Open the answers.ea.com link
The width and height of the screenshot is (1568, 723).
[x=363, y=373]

* * *

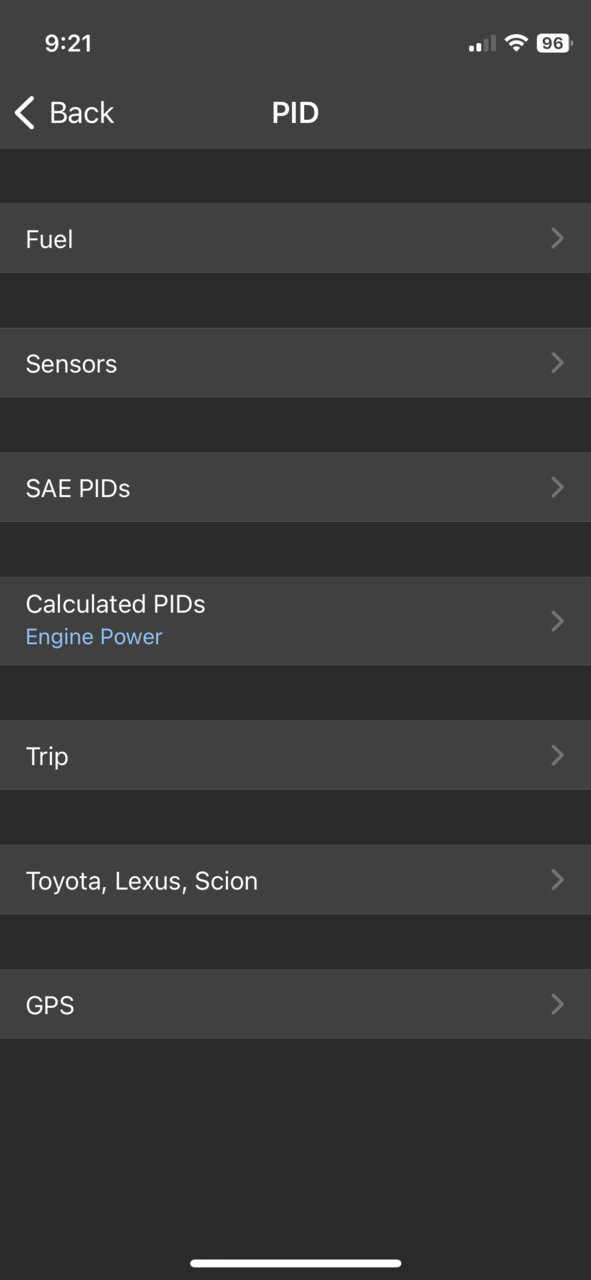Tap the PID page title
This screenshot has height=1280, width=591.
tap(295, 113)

---

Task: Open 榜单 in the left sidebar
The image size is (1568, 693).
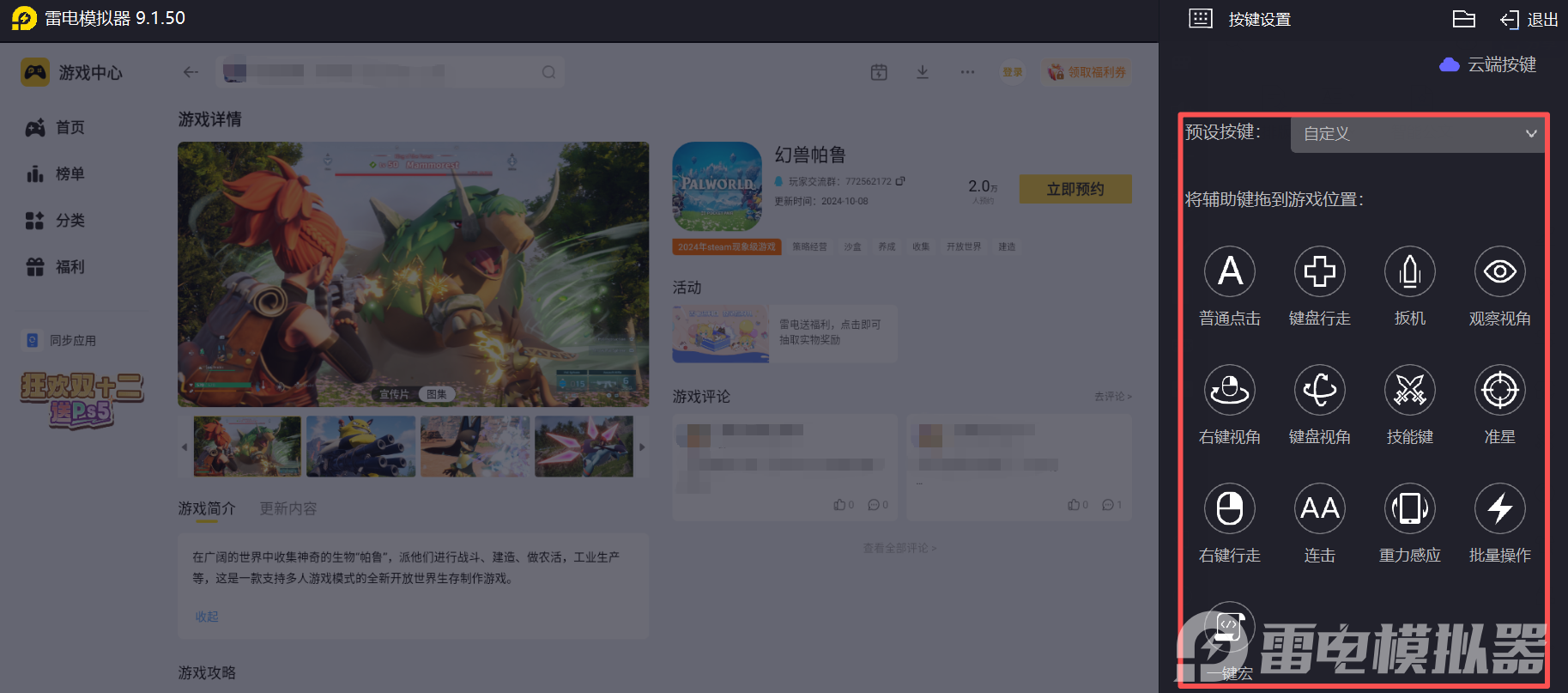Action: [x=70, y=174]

§ Set exercise
Could you reproduce, unchanged, everything in the records from the line containing "Open the answers.ea.com link" down to the line containing "[x=363, y=373]", with both of those lines included?

§ The reply
Open the answers.ea.com link
The width and height of the screenshot is (1568, 723).
[x=363, y=373]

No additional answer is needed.